It forgets the essential variable in visiting a place

Kitiara Pascoe
5 min readOct 24, 2019
Still amazing whether there’s one person or one million here. Photo by Irina Ledyaeva on Unsplash

I’ve been a travel snob.

There, I said it.

Before the age of 26, I thought the Canary Islands were a pretty grim place full of drunken British tourists wearing more sunburn than clothing.

Of course, this assumption was not based in research. Little snobbery is. It was based on the adverts, the posters in high street travel agent windows and what I’d heard about resort holidays to the islands.

It all sounded very much package-holiday central. Very much forget-the-culture-let’s-get-chips-and-speak-in-loud-English-so-waiters-understand-us. Granted, there are small subsets of British tourists in specific Canarian towns like that.
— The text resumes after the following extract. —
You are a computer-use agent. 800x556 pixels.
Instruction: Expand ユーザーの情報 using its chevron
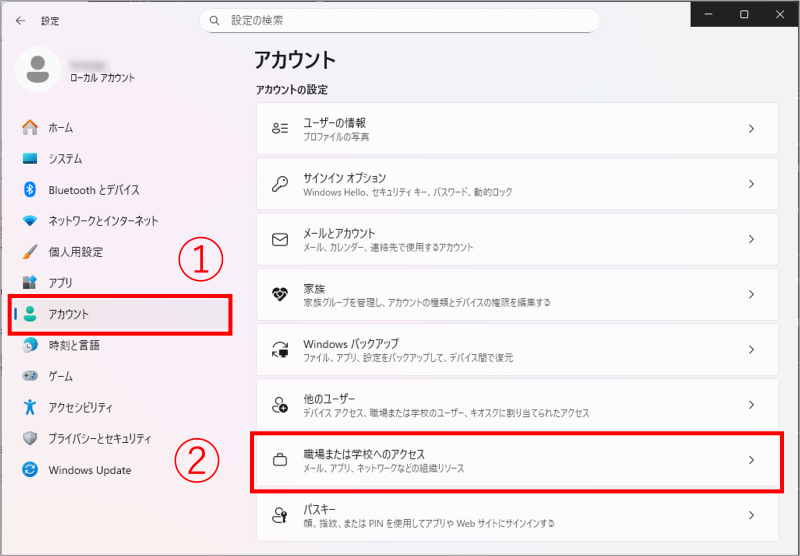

But judging the Canaries by that would be like judging the UK by Leeds on a Friday night. Besides, my idea of being abroad might be different to other people’s, so who cares if we’re all just having a good time?

Despite never planning on going to the Canaries, I ended up there for three months. I wound up visiting Lanzarote, Graciosa, Fuerteventura, Tenerife, La Gomera and Gran Canaria. I spent a full month in Tenerife, perhaps the most infamous island in my head for touristy holidays.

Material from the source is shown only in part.